Förderung

Richtlinie zur Förderung von Maßnahmen zur gesellschaftlichen und sozialen Integration von Zuwanderinnen und Zuwanderern

Zum 1. März 2010 sind die gemeinsamen Förderrichtlinien des Bundesministeriums des Innern und des Bundesministeriums für Familie, Senioren, Frauen und Jugend zur Förderung von Maßnahmen zur gesellschaftlichen und sozialen Integration von Zuwanderinnen und Zuwanderern in Kraft getreten. Die Förderrichtlinien lösen die bisher gültigen Grundsätze zur Förderung von Integrationsprojekten ab, sind inhaltlich gestrafft worden und enthalten neue Schwerpunkte. So stehen vor allem Projekte zur Partizipation und Kompetenzsteigerung von Zuwanderinnen und Zuwanderern im Vordergrund, die sich sinnvoll mit bereits bestehenden kommunalen Angeboten ergänzen. Dabei ist eine Mitwirkung von Migrantenorganisationen besonders erwünscht. Über Einzelheiten zum Antragsverfahren informiert das Bundesamt für Migration und Flüchtlinge.

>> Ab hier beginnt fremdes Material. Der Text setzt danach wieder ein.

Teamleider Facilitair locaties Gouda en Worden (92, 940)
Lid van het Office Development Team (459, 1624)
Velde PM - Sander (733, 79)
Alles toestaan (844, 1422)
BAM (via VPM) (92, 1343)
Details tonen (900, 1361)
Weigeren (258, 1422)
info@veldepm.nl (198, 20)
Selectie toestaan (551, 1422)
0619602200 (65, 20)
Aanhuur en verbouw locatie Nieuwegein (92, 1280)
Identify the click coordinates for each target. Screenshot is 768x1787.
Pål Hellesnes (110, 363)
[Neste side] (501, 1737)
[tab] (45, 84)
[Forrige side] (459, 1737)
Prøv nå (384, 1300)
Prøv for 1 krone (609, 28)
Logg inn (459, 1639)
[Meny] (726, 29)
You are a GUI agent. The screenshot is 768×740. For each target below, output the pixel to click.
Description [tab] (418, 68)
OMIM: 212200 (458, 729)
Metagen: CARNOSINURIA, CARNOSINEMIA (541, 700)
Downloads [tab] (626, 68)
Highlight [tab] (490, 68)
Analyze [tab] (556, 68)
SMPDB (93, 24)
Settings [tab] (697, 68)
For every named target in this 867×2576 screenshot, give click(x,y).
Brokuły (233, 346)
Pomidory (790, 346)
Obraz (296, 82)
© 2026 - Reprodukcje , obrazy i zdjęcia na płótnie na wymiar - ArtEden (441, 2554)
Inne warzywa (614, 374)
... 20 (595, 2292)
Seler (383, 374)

Förderung von Maßnahmen zur gesellschaftlichen und sozialen Integration von Zuwanderinnen und Zuwanderern

Auf der Grundlage von gemeinsamen Förderrichtlinien des Bundesministeriums des Innern und des Bundesministeriums für Familie, Senioren, Frauen und Jugend werden innovative und niedrigschwellige Vor-Ort-Maßnahmen zur gesellschaftlichen und sozialen Integration von jungen Zuwanderinnen und Zuwanderern gefördert. Die Förderung umfasst praxisnahe Angebote in den Bereichen:

  • Stärkung der sozialen Kompetenzen,
  • Stärkung der Erziehungskompetenz,
  • bürgerschaftliches Engagement,
  • interkulturelle Kompetenz,
  • Verbesserung der gleichberechtigten Teilhabe von Mädchen und Frauen mit Migrationshintergrund sowie
  • Kriminalitäts- und Suchtprävention.

Zuwendungsempfänger sind Verbände, Vertriebeneneinrichtungen, Kirchen, anerkannte Träger der politischen Bildung, Migrantenselbstorganisationen, Kommunen und Einrichtungen, die in der Arbeit mit jungen Zuwanderinnen und Zuwanderern auf überregionaler, regionaler oder lokaler Ebene tätig sind. Die Durchführung der Förderung erfolgt durch das Bundesamt für Migration und Flüchtlinge.